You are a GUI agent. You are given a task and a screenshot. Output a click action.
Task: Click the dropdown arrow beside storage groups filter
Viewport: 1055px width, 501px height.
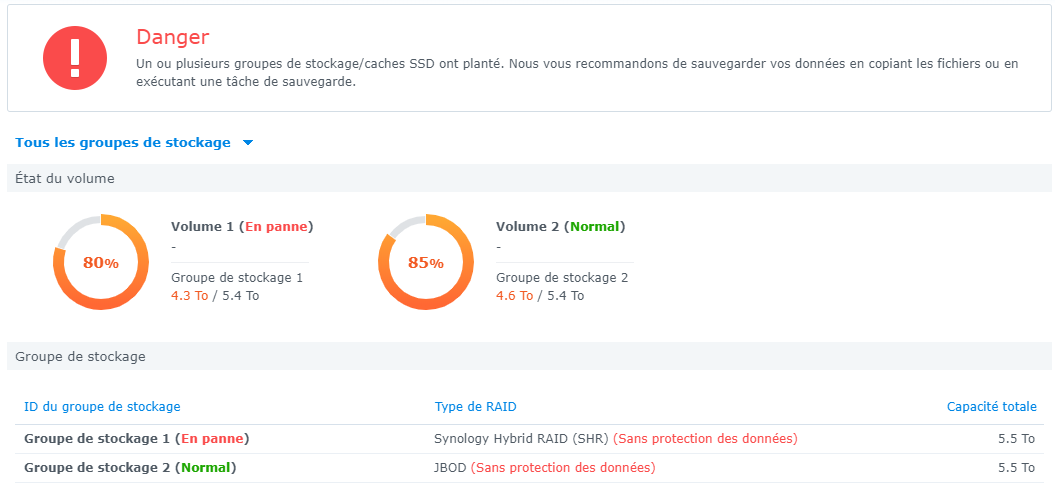[248, 143]
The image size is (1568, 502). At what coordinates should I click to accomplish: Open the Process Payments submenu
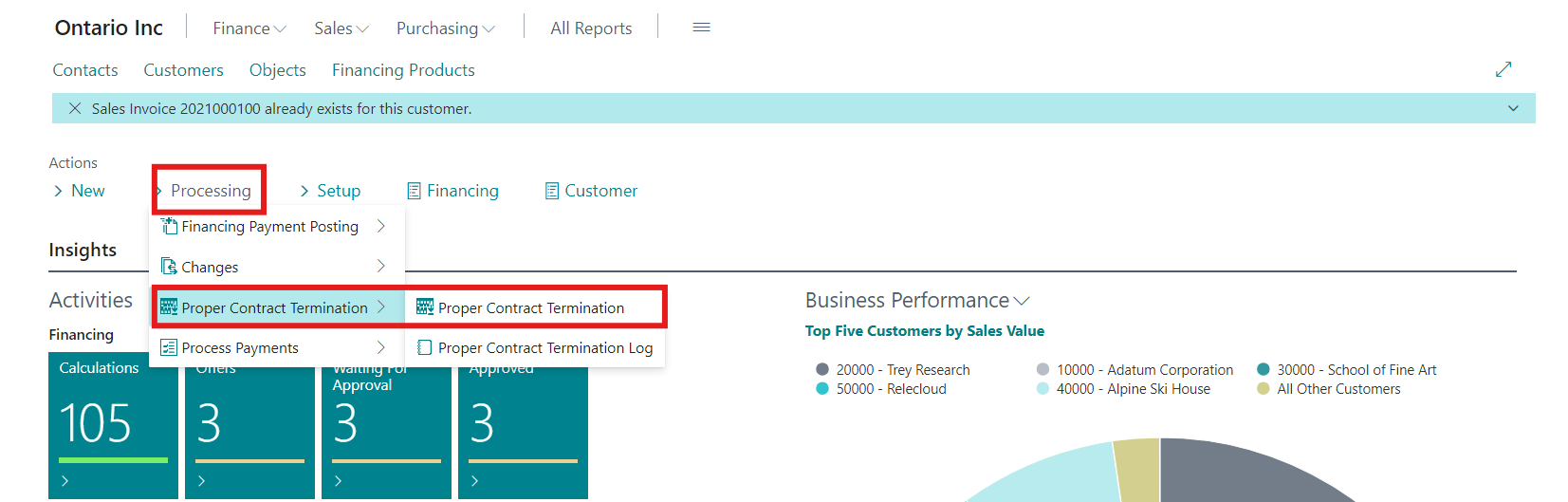[240, 348]
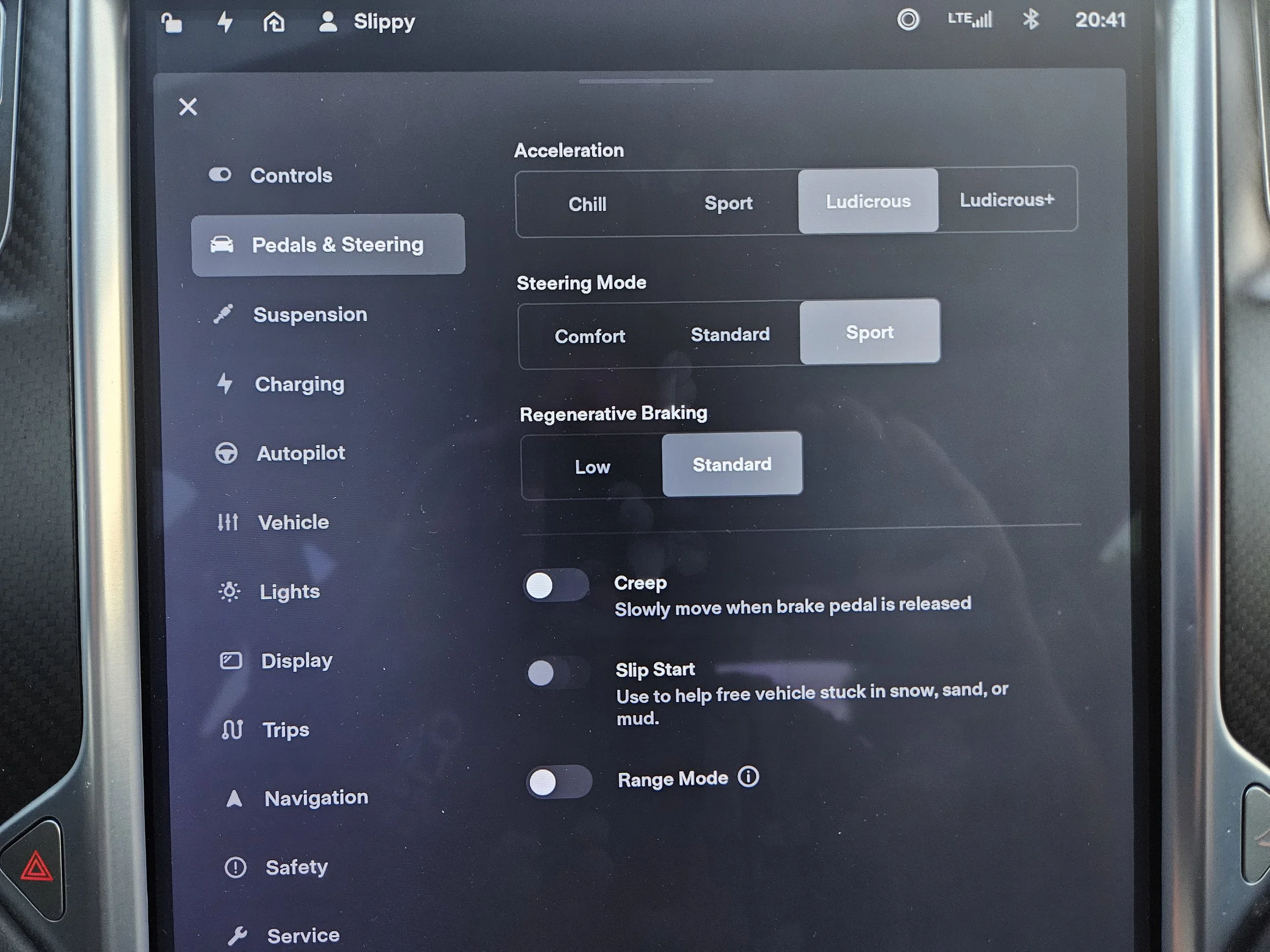1270x952 pixels.
Task: Tap the LTE signal indicator
Action: tap(969, 19)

────────

▶ **What needs to be done**
Please repeat all the lines above with "submenu" replaced by "menu" and nothing else changed. Leave the pictures out.

▶ **Task answer**
You are a GUI agent. You are given a task and a screenshot. Output a click action.
Task: Click the dropdown arrow beside storage groups filter
Viewport: 1055px width, 501px height.
[248, 143]
The image size is (1568, 502). At what coordinates should I click to accomplish: Open the Process Payments menu
[240, 348]
1270x952 pixels.
Task: Tap the LTE signal indicator
Action: tap(969, 19)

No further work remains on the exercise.